Tuesday, 16 January 2018
European Council: Statements
I wish the Leas-Cheann Comhairle, the Minister of State and everyone in the House a happy new year. As there was no time to do so on the Order of Business, I did not sympathise on the sad passing of Dolores O'Riordan, the famous singer. She was an excellent ambassador for Ireland throughout the EU and, indeed, all over the world. She is a huge loss, not only to her own young children, her family and those in the music industry, but also to us and to her many admirers all over the world.
I am happy to speak on these statements. It can be taken as a given that, for the foreseeable future there will be only one topic dominating our engagement with the European Council and that, of course, is Brexit. The agreement reached in December on the first phase of the negotiations is to the credit of the Government. I have no hesitation in commending the work of the Irish team who worked so hard to get to that point, and I will always give credit where it is due. Up to that point, the entire process was marked by a chaotic and messy approach whereby both the UK and the EU sides seemed to be working in complete opposition to each other - they were like two horses on a plough that were pulling in different directions. This created very real fears in this country that the process would generate considerable long-term damage in terms of addressing the need for certainty.
I accept that it has not been easy trying to balance our clear national interests with maintaining respect for the delicate nature of the Good Friday Agreement, for example. The Minister, Deputy Coveney, made some very blunt statements in that regard and I think he was fully justified in being so candid at the time. It always amazes me when others, particularly those within the EU, seemed totally surprised that the Irish negotiating team would come out fighting for our national interests. What do they expect us to do? Are they so used to us asking "How high?" when they say "Jump" that they think we would kowtow to them altogether? I would remind them we are a sovereign country. We should not abandon diplomacy but we should certainly not pretend that this process will be anything other than brutal. I encourage the Minister, Deputy Coveney, and others to be absolutely up-front in their view that we will always put the interests of the Irish people first, as is our duty.
I note from the report on the phase one agreement that both parties, the EU and the UK, have reached agreement in principle across the following three areas under consideration in the first phase of negotiations: protecting the rights of Union citizens in the UK and UK citizens in the Union; the framework for addressing the unique circumstances in Northern Ireland; and the financial settlement. I also note that progress was made in achieving agreement on aspects of other separation issues under the caveat that nothing is agreed until everything is agreed. Where have we heard that before? It is certainly the crux of the matter.

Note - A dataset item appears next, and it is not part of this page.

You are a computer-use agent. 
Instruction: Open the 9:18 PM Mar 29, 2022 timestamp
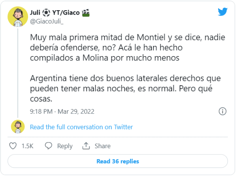pos(62,111)
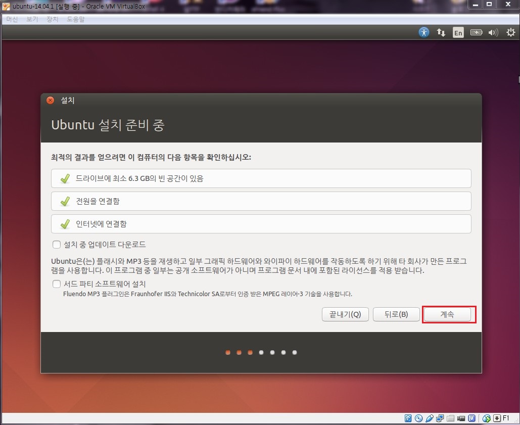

While progress is being made, there is still the potential for the whole thing to descend into another sorry spectacle. All it would take is for the ever-increasing political instability in the UK to get to the stage where the more hardline elements of the Leave campaign gain a stronger hold over the Conservative Party. All of that is outside our control, however. For now, the only responsible approach is to support the Government, where possible, and try to make the existing agreement as legally binding as we can, particularly with respect to the Border issue and the status of Northern Ireland. As Professor Cormac Lucey has noted:
Ireland’s economic priority is that the UK’s exit from the EU is as soft as possible. It is not in our interests for the UK to exit the single market. It would suit Ireland much better if, outside the EU, the UK opted for similar arrangements to those of Switzerland and Norway, both of which are inside the single market. It is clearly up to the UK to decide what it wants. Yet it is of vital national interest that we and the EU encourage as soft a Brexit as possible.
I too compliment Deputy Michael Healy-Rae, the Chairman of the Committee on European Affairs, Deputy Haughey and all the other members on the work they have done. It has been a very trying time and has not been easy. Deputy Healy-Rae met all the EU ambassadors and even brought some of them to Kerry, and he gave them a good outline of what is happening here in Ireland.
I see the Leas-Cheann Comhairle is wiggling his pen. I thought he might be a little easier on the draw in this new year period. I am only starting and am going at a nice slow pace. I am not really over time, as such.